▶ PROBLEM DETAILS: Copy verbatim the lines of the data below, starting with the line that contains "coordinates (474, 405)." and going on through the line that contains "y-axis-label: Count is", both included.

▶ RECORDS PROVIDED:
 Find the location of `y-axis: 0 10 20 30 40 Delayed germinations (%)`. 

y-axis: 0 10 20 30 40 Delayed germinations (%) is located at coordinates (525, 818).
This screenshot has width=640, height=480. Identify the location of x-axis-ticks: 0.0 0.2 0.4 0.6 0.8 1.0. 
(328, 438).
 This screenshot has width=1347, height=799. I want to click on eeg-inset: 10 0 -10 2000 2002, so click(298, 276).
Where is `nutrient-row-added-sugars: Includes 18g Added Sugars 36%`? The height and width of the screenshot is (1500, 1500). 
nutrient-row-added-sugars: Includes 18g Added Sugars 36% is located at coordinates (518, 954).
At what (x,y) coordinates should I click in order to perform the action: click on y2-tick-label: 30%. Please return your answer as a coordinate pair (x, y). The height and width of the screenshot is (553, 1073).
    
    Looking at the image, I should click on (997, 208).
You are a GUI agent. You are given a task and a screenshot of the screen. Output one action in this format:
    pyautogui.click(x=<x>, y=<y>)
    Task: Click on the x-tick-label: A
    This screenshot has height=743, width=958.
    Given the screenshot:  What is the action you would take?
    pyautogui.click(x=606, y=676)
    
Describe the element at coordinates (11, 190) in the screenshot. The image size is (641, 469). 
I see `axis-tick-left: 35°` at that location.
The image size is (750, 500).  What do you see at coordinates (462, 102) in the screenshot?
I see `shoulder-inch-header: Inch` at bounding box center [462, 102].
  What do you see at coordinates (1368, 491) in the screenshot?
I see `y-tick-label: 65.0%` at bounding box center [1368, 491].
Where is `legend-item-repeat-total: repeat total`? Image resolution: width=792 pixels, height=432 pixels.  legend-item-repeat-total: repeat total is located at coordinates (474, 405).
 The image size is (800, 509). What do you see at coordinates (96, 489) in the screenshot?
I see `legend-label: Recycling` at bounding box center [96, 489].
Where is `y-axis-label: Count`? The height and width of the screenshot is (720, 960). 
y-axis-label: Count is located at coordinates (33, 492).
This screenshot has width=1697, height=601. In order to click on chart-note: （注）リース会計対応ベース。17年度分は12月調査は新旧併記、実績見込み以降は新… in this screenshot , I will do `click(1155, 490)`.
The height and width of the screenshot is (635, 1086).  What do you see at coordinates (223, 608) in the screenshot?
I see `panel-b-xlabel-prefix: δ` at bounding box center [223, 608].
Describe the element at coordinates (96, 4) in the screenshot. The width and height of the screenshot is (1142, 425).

▶ COMPLETED EXERCISE:
Where is `legend-item-repeat-total: repeat total`? Image resolution: width=792 pixels, height=432 pixels.  legend-item-repeat-total: repeat total is located at coordinates (474, 405).
 The image size is (800, 509). What do you see at coordinates (96, 489) in the screenshot?
I see `legend-label: Recycling` at bounding box center [96, 489].
Where is `y-axis-label: Count`? The height and width of the screenshot is (720, 960). 
y-axis-label: Count is located at coordinates (33, 492).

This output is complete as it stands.